Amelia Wood MPS has been an on-site pharmacist at the 52-bed Longridge Aged Care in Naracoorte in rural South Australia for almost 4 years.

What began as 10 hours a week as part of a trial, coordinated by PSA and the Country SA Primary Health Network, is now a permanent 2-day a week role. She says seeing the improvements her recommendations can make in the lives of residents is incredibly rewarding.

‘I had a resident recently who was put on antipsychotics to stop her wandering. I gave it a 6-week trial and then recommended ceasing. The GP reduced the dose, and then another 6 weeks later I was able to convince him to cease altogether. The resident is now only on paracetamol and doing well. I don’t think that would’ve happened without continuity of care,’ she says. ‘I also do some RMMRs for another aged care facility and it’s hard not knowing whether they’ve made the changes I recommended or if the RMMR has had any impact at all.’
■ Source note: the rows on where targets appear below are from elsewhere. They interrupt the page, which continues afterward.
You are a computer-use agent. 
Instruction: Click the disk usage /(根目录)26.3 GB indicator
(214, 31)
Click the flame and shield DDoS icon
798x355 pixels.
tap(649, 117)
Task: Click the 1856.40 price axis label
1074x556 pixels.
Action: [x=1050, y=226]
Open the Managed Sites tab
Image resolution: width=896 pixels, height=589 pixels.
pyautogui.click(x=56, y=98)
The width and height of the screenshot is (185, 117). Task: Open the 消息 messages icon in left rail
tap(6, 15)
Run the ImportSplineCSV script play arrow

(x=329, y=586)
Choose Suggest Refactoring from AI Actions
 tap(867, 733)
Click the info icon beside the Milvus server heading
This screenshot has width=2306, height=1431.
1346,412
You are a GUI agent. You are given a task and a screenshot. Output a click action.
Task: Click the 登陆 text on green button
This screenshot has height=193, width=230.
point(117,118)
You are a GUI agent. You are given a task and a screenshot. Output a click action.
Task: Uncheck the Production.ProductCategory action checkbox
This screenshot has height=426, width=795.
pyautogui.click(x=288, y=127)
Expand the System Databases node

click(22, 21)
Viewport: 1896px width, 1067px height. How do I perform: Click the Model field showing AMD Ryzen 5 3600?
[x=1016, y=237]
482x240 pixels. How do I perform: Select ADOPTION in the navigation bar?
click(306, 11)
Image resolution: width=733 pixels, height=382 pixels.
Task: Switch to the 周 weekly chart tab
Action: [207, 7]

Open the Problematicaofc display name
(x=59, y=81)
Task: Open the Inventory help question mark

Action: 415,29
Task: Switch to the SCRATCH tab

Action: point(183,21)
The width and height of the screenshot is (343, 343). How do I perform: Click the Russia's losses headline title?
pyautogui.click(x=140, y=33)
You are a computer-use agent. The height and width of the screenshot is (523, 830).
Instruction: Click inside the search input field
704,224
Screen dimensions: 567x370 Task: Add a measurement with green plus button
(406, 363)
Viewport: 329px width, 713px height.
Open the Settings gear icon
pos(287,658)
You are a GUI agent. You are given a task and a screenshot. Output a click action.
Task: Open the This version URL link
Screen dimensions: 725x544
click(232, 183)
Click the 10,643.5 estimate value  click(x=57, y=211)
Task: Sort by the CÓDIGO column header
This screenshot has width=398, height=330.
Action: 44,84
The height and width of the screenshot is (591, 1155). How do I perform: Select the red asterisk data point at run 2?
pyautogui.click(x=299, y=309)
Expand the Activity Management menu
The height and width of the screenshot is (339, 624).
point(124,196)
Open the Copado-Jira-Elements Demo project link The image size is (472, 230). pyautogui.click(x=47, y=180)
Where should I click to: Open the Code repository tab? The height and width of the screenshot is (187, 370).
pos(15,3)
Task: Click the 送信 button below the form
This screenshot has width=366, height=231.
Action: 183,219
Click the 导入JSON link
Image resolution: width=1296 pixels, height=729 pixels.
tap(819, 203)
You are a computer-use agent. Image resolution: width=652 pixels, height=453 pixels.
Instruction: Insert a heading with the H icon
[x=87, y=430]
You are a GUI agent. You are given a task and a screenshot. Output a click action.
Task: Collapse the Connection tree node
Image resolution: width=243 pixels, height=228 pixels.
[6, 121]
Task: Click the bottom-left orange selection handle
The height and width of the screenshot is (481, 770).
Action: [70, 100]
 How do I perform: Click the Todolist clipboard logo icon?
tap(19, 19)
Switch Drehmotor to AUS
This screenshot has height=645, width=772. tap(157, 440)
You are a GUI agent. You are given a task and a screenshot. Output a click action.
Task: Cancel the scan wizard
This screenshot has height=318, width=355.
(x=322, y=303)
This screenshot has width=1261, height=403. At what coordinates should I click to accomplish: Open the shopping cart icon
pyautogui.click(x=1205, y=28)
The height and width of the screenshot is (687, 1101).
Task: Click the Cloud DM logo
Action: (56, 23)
Ms Wood works closely with the RACF’s Clinical Nurse Manager, Emmanuel Geri (he/him) who says Ms Wood provides ‘vital support’ on appropriate medication use. 

She has also helped the RACF transition to digital medication charts and registered it as a vaccination site.

‘Having an on-site pharmacist is a great resource that should be available to all residential care facilities,’ Mr Geri says. ‘On-site pharmacists can provide clinical expertise readily to residents, their family members and staff … It has also had a positive impact on polypharmacy, by providing recommendations to GPs to change or reduce residents’ medications.’

Aged care nurse Shelley Wiggins says an on-site pharmacist makes a difference ‘every day’ at her RACF in Tasmania, for the staff as well as the residents.

‘I’ve learnt so much from having our pharmacist work side by side with us,’ she says. ‘If we have any medication-related queries, they’re resolved a lot quicker through having someone there. I’ve had residents who have developed swallowing difficulties, and the pharmacist is able to review their medications and let us know what’s safe to crush. It’s educating us as well.’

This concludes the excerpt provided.